I am trying to understand the intuitive idea of a minimally sufficient statistic. It is my understanding that a statistic $T$ is minimally sufficient for $\theta$ for a family of populations $X\sim P_\theta$ if any other sufficient statistic $S$ of $\theta$ is of the form $T=h(S)$ where $h$ is a borel measurable function. This makes sense in a data reduction sense as this will produce the smallest $\sigma$-algebra generated by a sufficient statistic that is a subset of the $\sigma$-algebra generated by $X$. Where I get confused is in the sense of a partition by a minimally sufficient statistic. It is my understanding that any Statistic creates a partition of the support of $X$, where the minimally sufficient partition produces classes where the probability within each class is independent of $\theta$.

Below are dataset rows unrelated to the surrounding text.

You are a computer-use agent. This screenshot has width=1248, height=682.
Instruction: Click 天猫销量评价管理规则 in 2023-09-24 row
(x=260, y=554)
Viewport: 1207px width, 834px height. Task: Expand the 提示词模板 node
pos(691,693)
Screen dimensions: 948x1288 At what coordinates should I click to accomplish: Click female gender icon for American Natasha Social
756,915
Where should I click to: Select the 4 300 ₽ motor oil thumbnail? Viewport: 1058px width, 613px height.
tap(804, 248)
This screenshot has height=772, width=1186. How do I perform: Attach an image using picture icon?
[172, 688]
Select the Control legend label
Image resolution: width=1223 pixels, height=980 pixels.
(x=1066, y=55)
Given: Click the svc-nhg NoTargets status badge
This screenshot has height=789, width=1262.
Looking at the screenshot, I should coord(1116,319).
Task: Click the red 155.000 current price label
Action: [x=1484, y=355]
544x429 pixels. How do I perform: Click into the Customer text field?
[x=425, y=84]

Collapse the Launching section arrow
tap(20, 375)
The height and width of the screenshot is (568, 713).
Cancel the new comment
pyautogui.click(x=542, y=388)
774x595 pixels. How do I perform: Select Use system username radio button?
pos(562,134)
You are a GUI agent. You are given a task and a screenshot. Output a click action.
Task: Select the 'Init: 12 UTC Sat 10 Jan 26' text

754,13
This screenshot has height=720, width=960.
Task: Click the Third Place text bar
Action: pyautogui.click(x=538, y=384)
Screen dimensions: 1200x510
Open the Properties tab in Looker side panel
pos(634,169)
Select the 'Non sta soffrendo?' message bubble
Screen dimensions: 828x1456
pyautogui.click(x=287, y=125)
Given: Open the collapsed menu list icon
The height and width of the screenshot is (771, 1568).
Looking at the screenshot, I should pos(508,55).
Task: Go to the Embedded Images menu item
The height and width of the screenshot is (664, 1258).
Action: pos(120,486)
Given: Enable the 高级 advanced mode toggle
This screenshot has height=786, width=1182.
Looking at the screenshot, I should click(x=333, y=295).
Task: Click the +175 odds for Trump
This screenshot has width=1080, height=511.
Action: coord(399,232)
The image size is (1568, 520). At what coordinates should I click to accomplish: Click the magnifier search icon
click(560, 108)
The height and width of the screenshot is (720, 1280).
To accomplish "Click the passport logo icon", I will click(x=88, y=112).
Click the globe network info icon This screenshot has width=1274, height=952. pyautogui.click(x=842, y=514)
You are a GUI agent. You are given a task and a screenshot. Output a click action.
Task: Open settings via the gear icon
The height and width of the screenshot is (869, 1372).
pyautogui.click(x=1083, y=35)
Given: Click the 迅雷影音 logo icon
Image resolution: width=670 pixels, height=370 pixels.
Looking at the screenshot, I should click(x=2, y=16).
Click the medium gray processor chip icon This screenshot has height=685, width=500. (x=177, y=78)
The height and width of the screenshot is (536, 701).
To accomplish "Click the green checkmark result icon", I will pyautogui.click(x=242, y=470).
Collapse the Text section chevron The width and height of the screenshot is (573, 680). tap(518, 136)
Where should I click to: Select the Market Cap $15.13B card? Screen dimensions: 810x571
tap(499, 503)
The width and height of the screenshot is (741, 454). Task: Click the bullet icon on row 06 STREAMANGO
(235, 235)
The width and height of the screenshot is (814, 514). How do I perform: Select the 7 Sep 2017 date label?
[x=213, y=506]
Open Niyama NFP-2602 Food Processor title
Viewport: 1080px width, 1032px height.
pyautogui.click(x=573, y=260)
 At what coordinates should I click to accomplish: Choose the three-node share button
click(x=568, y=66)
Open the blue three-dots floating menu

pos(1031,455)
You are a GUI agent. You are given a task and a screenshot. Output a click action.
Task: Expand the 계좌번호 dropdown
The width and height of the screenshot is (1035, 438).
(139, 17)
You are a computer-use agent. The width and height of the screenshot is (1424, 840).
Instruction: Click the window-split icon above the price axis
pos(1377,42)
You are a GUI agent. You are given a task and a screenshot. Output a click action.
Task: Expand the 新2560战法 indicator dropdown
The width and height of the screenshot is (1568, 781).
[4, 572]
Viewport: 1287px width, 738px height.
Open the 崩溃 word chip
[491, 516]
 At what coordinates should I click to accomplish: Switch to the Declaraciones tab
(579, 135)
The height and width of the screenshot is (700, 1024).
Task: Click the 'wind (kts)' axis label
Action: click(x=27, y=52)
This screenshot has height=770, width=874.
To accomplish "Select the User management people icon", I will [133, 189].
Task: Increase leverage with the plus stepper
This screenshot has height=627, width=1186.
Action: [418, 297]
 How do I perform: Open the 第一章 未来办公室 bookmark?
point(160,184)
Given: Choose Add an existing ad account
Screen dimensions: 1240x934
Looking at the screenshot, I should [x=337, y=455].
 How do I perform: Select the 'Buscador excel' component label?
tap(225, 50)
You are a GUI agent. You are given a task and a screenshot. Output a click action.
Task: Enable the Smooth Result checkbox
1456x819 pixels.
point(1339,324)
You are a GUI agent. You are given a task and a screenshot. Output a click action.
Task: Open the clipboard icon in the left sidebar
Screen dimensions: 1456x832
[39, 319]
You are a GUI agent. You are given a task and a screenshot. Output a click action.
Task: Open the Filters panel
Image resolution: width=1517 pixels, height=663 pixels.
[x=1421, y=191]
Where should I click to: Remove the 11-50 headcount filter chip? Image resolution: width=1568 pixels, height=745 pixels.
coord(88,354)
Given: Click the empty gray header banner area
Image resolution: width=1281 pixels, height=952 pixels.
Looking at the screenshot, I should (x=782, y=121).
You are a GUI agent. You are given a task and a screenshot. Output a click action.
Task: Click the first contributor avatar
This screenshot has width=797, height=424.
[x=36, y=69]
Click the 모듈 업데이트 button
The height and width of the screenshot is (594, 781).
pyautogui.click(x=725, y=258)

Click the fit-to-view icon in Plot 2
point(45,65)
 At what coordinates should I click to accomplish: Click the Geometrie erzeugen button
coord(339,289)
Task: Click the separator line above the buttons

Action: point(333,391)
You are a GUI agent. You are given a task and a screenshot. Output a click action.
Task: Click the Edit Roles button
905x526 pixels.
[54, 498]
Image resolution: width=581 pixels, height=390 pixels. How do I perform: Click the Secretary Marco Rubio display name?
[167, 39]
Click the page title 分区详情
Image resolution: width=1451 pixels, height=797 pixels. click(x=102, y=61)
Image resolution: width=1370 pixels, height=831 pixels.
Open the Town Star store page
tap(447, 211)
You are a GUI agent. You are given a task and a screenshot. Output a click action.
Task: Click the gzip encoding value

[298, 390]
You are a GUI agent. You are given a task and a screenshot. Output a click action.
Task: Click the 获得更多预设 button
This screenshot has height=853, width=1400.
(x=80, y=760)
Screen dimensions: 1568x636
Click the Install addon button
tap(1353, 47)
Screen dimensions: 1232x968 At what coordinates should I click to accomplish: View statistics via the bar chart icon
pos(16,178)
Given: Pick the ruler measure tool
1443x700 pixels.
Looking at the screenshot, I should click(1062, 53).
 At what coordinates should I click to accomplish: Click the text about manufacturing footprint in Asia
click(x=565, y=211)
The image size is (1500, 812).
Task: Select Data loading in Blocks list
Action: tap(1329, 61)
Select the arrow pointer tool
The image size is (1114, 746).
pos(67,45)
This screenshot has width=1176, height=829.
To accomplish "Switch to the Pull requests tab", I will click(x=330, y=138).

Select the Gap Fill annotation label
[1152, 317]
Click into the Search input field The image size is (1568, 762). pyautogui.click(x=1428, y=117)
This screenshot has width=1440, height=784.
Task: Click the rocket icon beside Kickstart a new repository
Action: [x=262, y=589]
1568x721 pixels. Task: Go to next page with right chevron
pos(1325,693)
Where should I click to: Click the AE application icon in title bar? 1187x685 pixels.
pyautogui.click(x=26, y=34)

What is so special about the minimally sufficient partition? I know that if we use the relation $X R Y$ iff $P_\theta(X)=G(X,Y)P_\theta(Y)$ where $G(X,Y)$ is independent of $\theta$, equivalence classes are created, but why is an equivalent criterion for minimally sufficiency be that the ratio $G(X,Y)=\frac{P_\theta(X)}{P_\theta(Y)}$ does not depend on $\theta$ $\leftrightarrow T(X)=T(Y).$
How is minimally sufficient implied by this equivalent criterion? I understand the proof but I am looking more for an intuitive understanding.